Problem set |
[A] Retype the stretch of the Minié rifle passage from "A test in Vincennes" through "created terrible wounds." without changing a word.
[B] Using the Minié rifle passage, mark each statement yes or no, and quote the words that decide it: (i) The Minié rifle weighed 10 lb 9 oz. (ii) The British Army used the Pattern 1851 Minié rifle until 1866. (iii) The test in Vincennes took place in 1849.
[C] According to the Minié rifle passage, what name did the Minié rifles in France take after they were retooled for a breech-loading mechanism?

BEGIN Text provided

The rifle used a conical-cylindrical soft lead bullet, slightly smaller than the barrel bore, with three exterior grease-filled grooves and a conical hollow in its base. When fired, the expanding gas forcibly pushed on the base of the bullet, deforming it to engage the rifling. This provided spin for accuracy, a better seal for consistent velocity and longer range, and cleaning of barrel detritus.
Before this innovation, the smoothbore musket commonly using the buck and ball was the only practical field weapon. Rifled muskets had been in use since the Renaissance, but they required hammering projectiles with a ramrod and mallet into the bore of the barrel, and also created considerable cleaning problems. The short-lived "carabine à tige" system used a pin at the bottom of the barrel which deformed the bullet against the wall of the barrel when the bullet was pushed to the bottom. This system was very problematic for cleaning, especially with the black powders of the period.
The Minié rifle used a percussion lock and weighed 10 lb 9 oz (4.8 kg). Having a reasonable accuracy up to 600 yards (550 metres), it was equipped with sights for effective aiming. The hollow-based bullet was of .702 inch (17.8 mm) calibre, and weighed 500 grains (32.4 g). It could penetrate 4 inches (10 cm) of soft pine at 1,000 yards (918 m).
A test in Vincennes in 1849 demonstrated that at 15 yards the bullet was able to penetrate two boards of poplar wood, each two-thirds of an inch thick and separated by 20 inches. Soldiers of the time spread rumors that at 1,200 yards the bullet could penetrate a soldier and his knapsack and still kill anyone standing behind him, even killing every person in a line of 15.
The Minié rifle saw limited distribution in the Crimean War and similar rifles using Minié bullets (such as the Pattern 1853 Enfield, the Springfield Model 1861 and the Lorenz rifle) were the dominant infantry weapons in the American Civil War. The large-caliber, easily deformed conical lead bullets, ranging in diameter from .54 to .58 inches (14-18mm), combined with the high-speed spin from the rifling, created terrible wounds.
The Pattern 1851 Minié rifle was in use by the British Army from 1851 to 1855. The Minié system was also used extensively by various manufacturers, such as Springfield (the Springfield Model 1861) and Enfield (the Pattern 1853 Enfield).
Minié rifles were also used extensively in the Boshin War (1868-1869) in Japan, where they had an important role in tipping the balance against the Tokugawa forces in encounters such as the Battle of Toba-Fushimi.
The muzzle-loading Minié rifle became obsolete in 1866 following the defeat of the Austrians, equipped with this type of rifle, against the Prussians, who had the innovative bolt-action Dreyse rifles. In France, the existing Minié rifles were then retooled to accommodate a breech-loading mechanism reminiscent of a snuff box, and became known as Tabatière (snuff-box) rifles. Soon after, the breech-loading Chassepot system was adopted by the French army.

END Text provided
BEGIN Supplied information

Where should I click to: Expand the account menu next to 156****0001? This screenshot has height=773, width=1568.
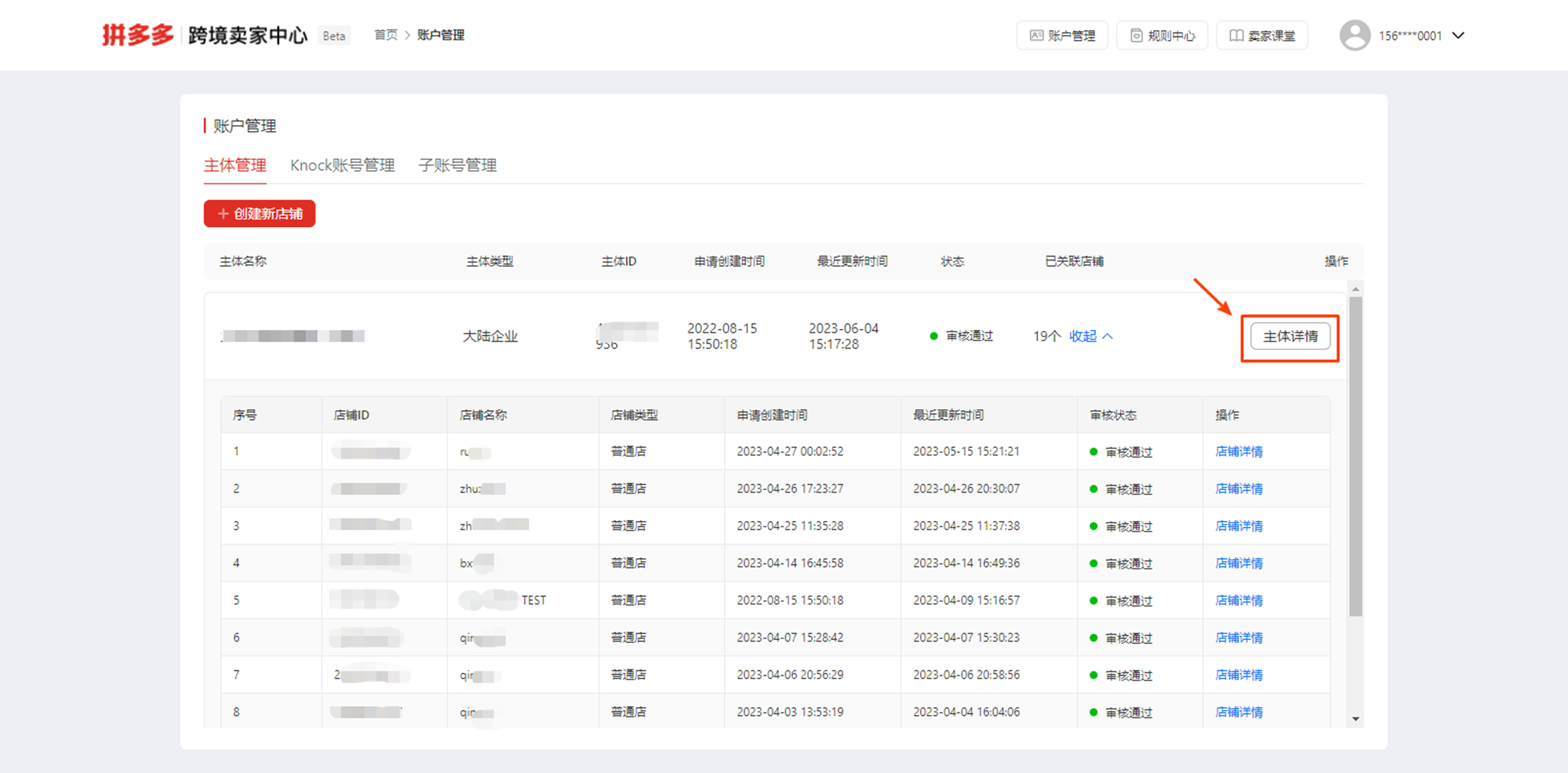tap(1459, 36)
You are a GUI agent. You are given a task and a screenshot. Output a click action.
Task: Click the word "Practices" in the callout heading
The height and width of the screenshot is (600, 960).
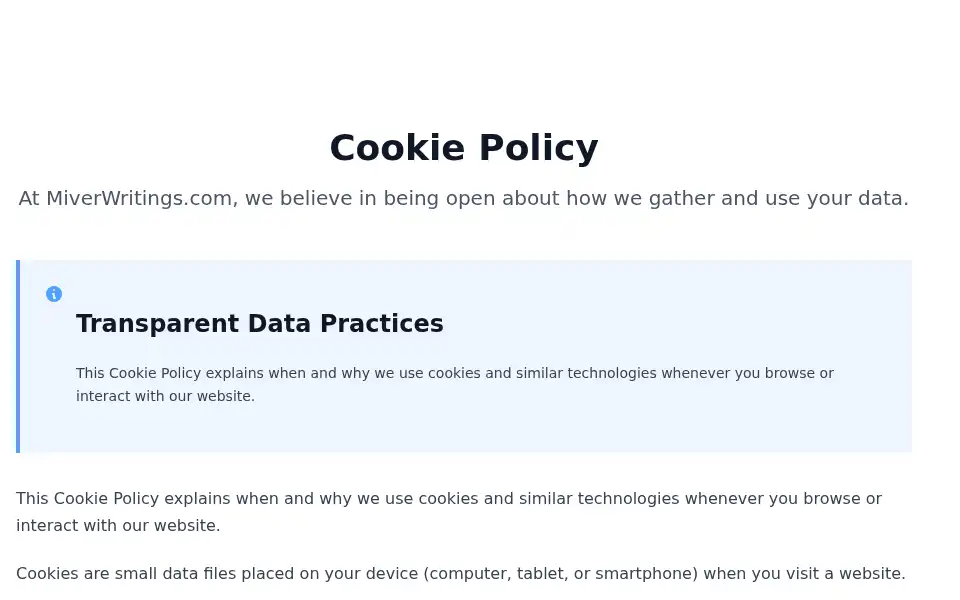click(x=381, y=323)
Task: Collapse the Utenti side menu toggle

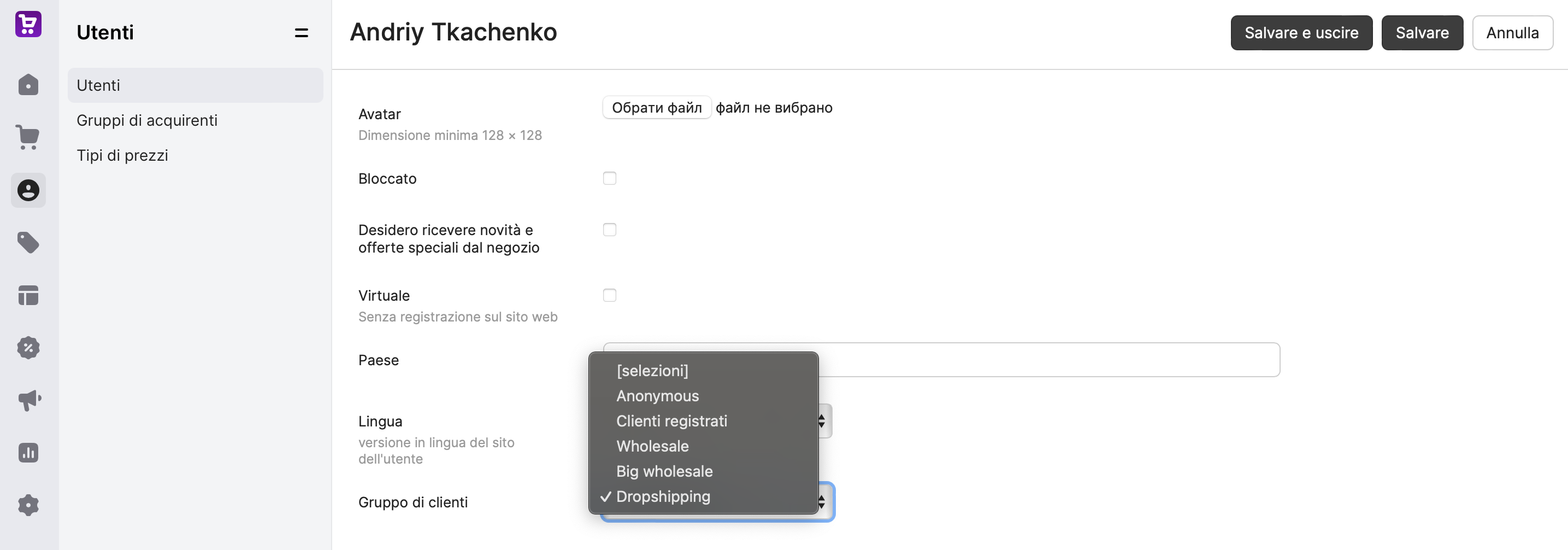Action: click(301, 33)
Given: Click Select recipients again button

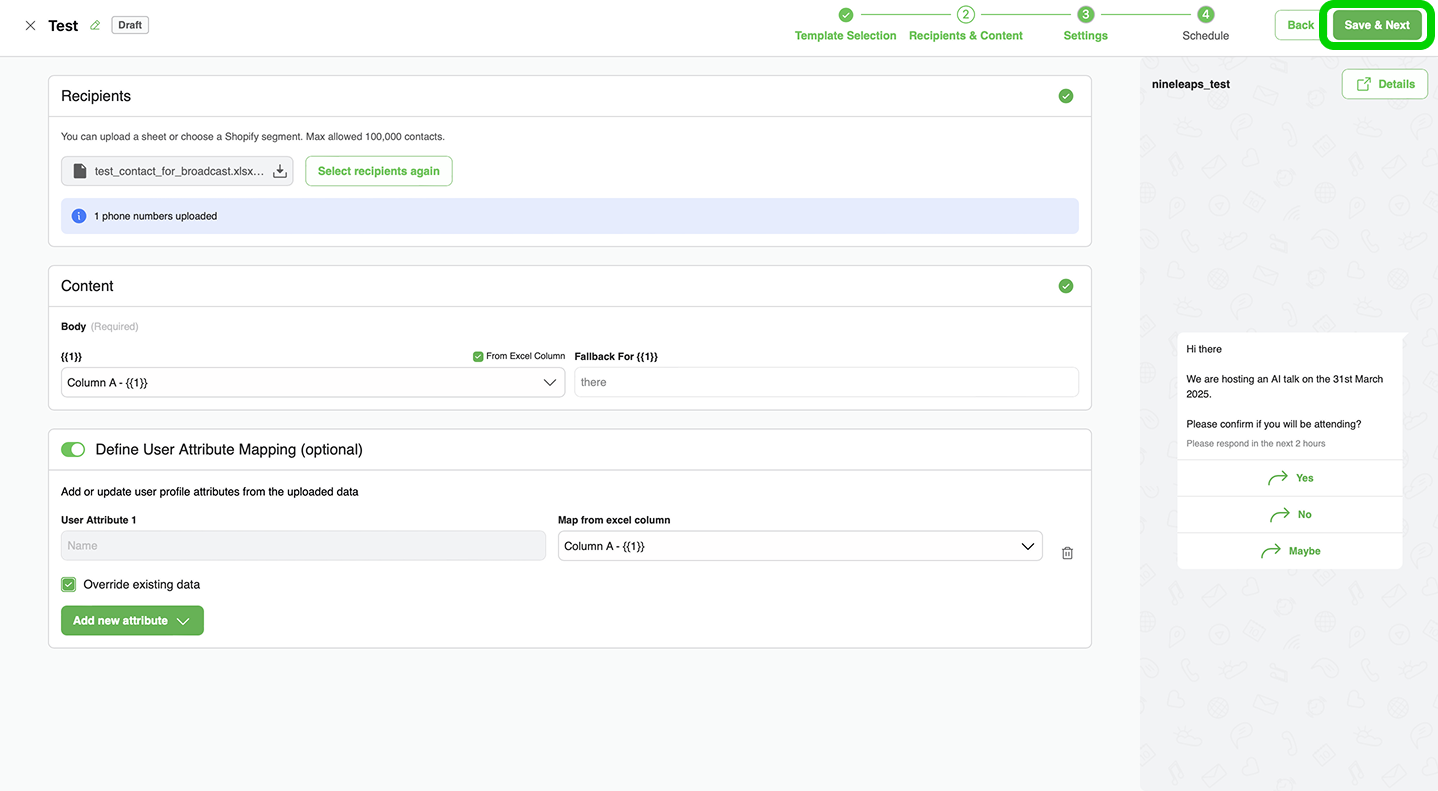Looking at the screenshot, I should point(379,171).
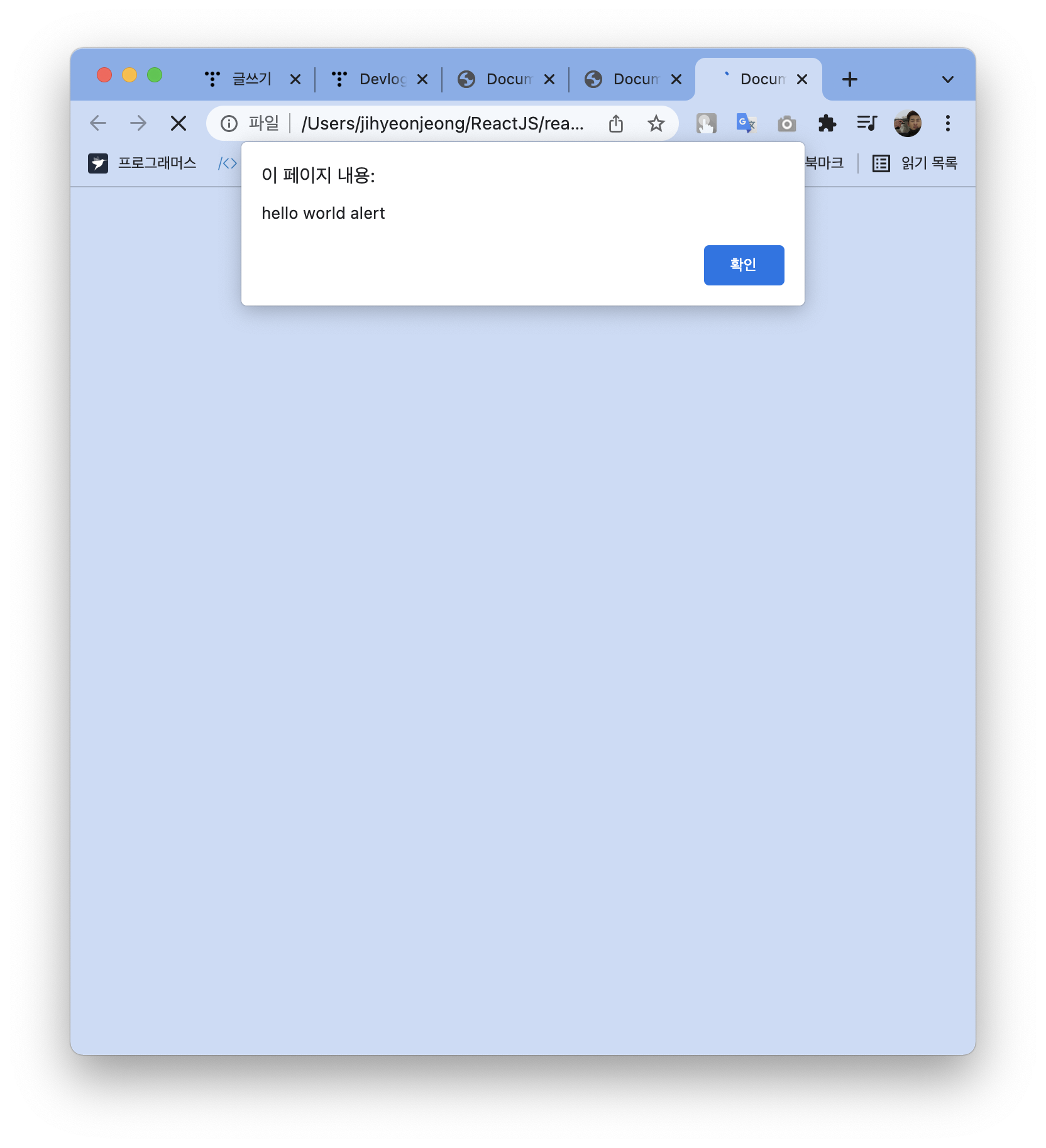Open the 프로그래머스 bookmark
This screenshot has height=1148, width=1046.
142,163
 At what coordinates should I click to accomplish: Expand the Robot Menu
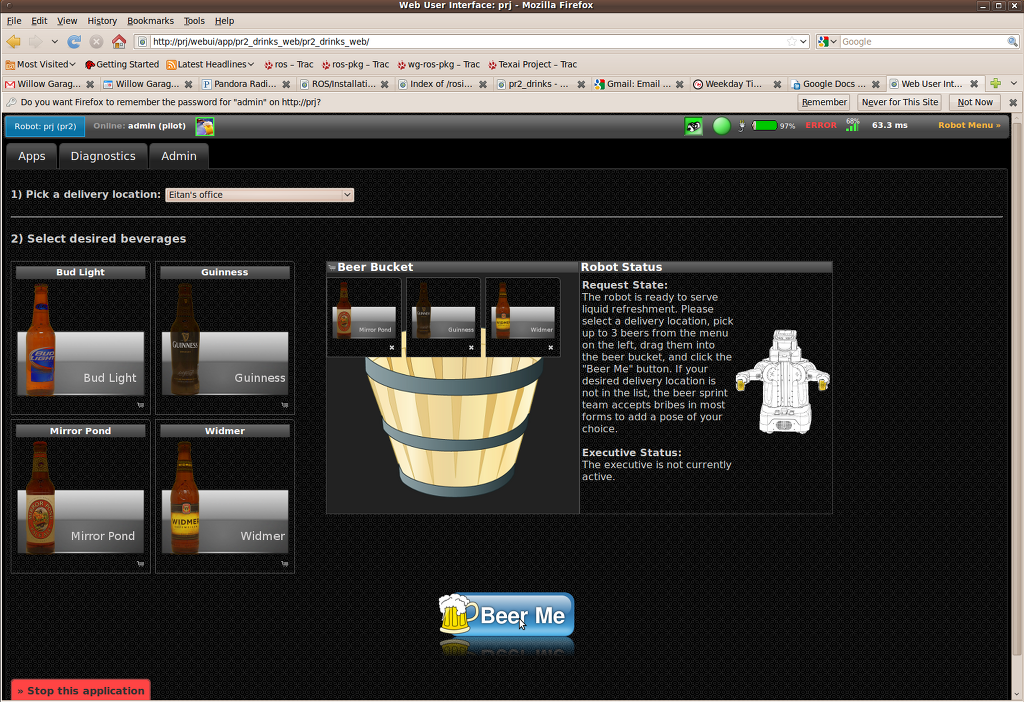(x=968, y=126)
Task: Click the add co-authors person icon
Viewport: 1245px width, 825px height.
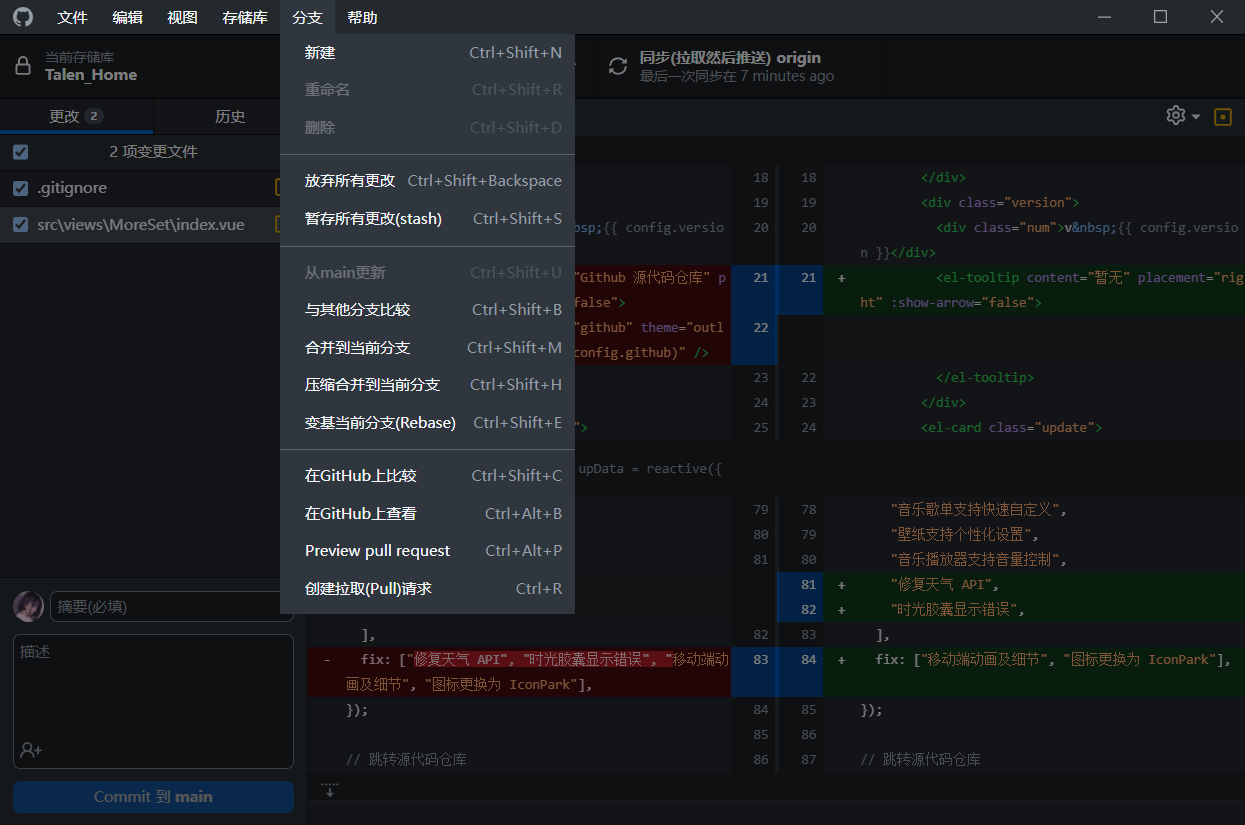Action: click(x=31, y=749)
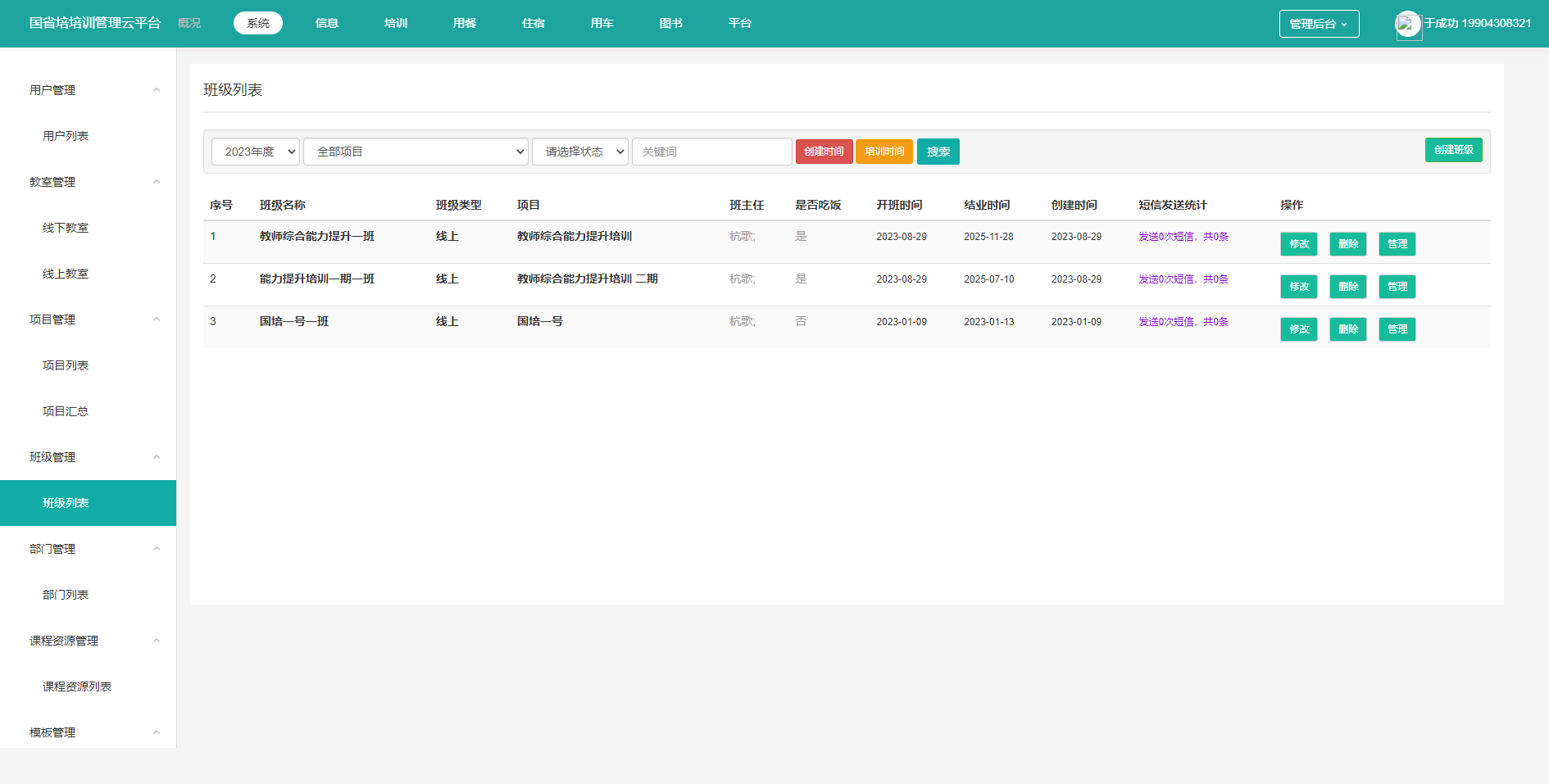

END Supplied information

Response list |
[A]
A test in Vincennes in 1849 demonstrated that at 15 yards the bullet was able to penetrate two boards of poplar wood, each two-thirds of an inch thick and separated by 20 inches. Soldiers of the time spread rumors that at 1,200 yards the bullet could penetrate a soldier and his knapsack and still kill anyone standing behind him, even killing every person in a line of 15.
The Minié rifle saw limited distribution in the Crimean War and similar rifles using Minié bullets (such as the Pattern 1853 Enfield, the Springfield Model 1861 and the Lorenz rifle) were the dominant infantry weapons in the American Civil War. The large-caliber, easily deformed conical lead bullets, ranging in diameter from .54 to .58 inches (14-18mm), combined with the high-speed spin from the rifling, created terrible wounds.

[B]
(i) Yes: "weighed 10 lb 9 oz (4.8 kg)"
(ii) No: "in use by the British Army from 1851 to 1855"
(iii) Yes: "A test in Vincennes in 1849"

[C] They became known as Tabatière (snuff-box) rifles.